Entries for locating words and elements:
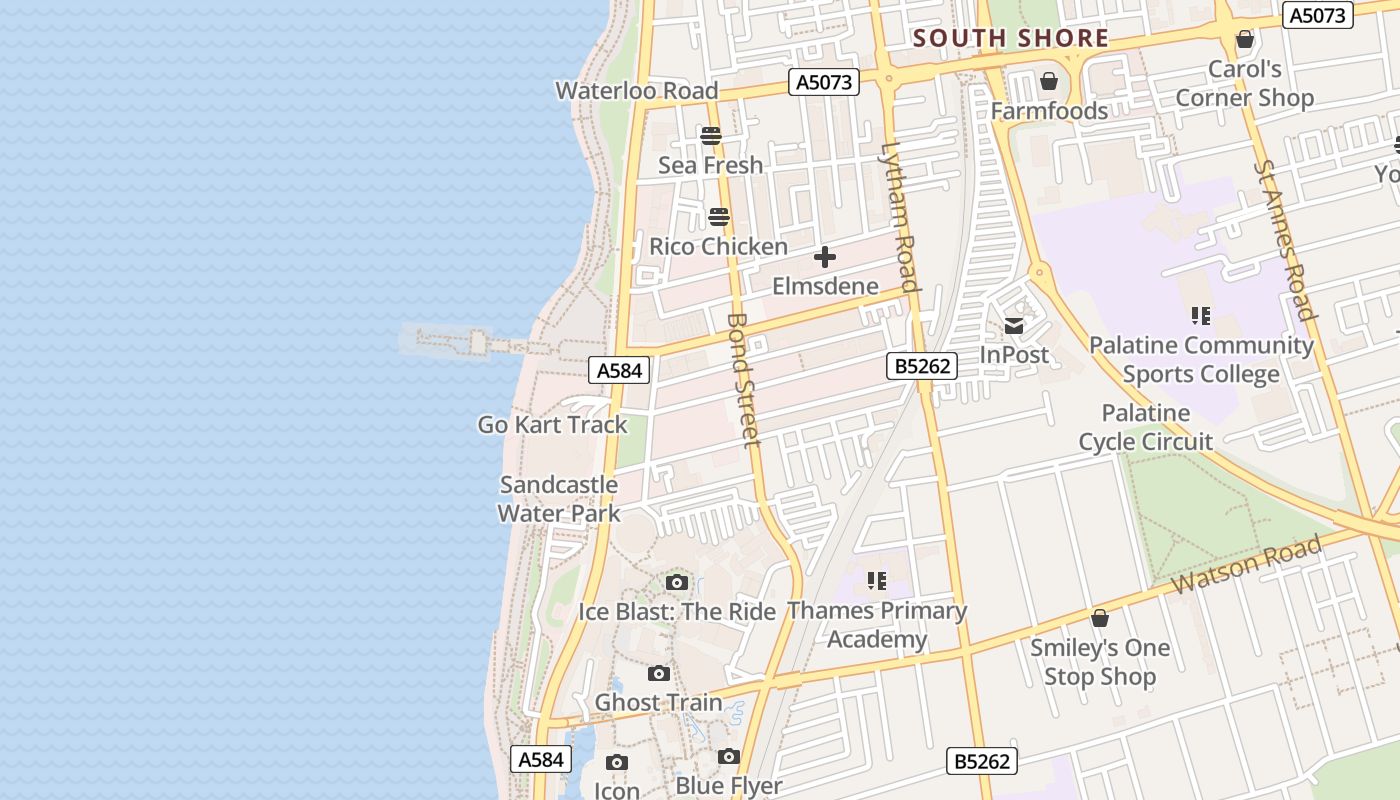Click the A584 road shield near pier
This screenshot has width=1400, height=800.
click(619, 370)
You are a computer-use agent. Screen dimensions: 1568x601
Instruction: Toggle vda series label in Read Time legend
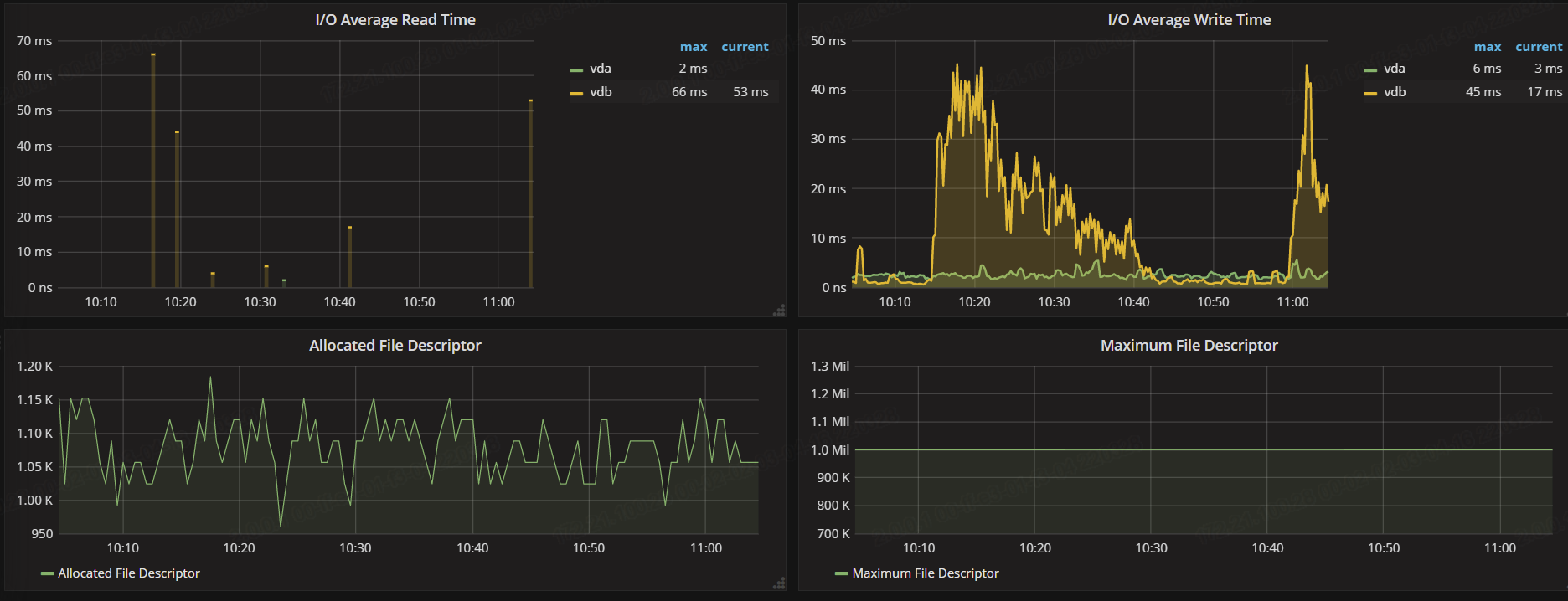[600, 69]
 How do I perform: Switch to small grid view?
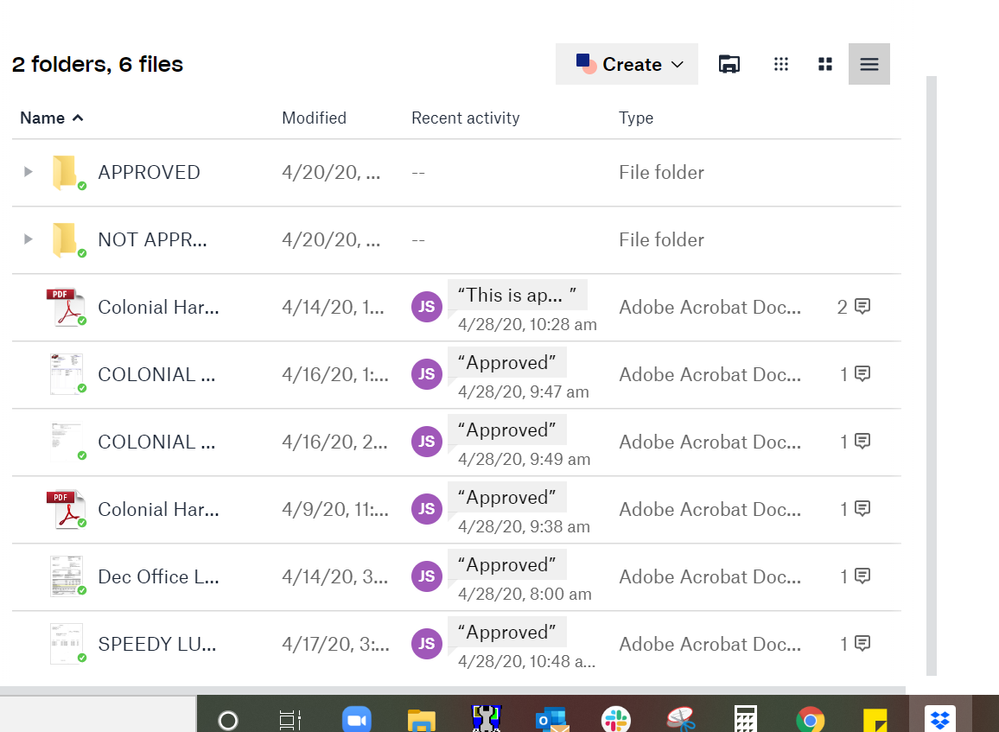[781, 65]
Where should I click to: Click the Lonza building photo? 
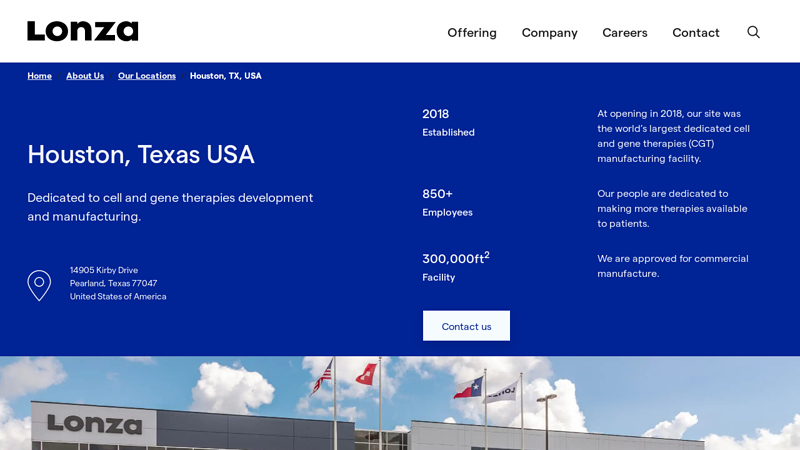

Task -> Rewrite the material above with "grid view" changed to "list view" and nothing else altered, leaving out the pictures.

Result below ->
Click the A584 road shield near pier
This screenshot has width=1400, height=800.
click(619, 370)
You are a computer-use agent. Screen dimensions: 1568x601
Instruction: Toggle vda series label in Read Time legend
[600, 69]
 How do I perform: Switch to small list view?
[781, 65]
Where should I click to: Click the Lonza building photo? 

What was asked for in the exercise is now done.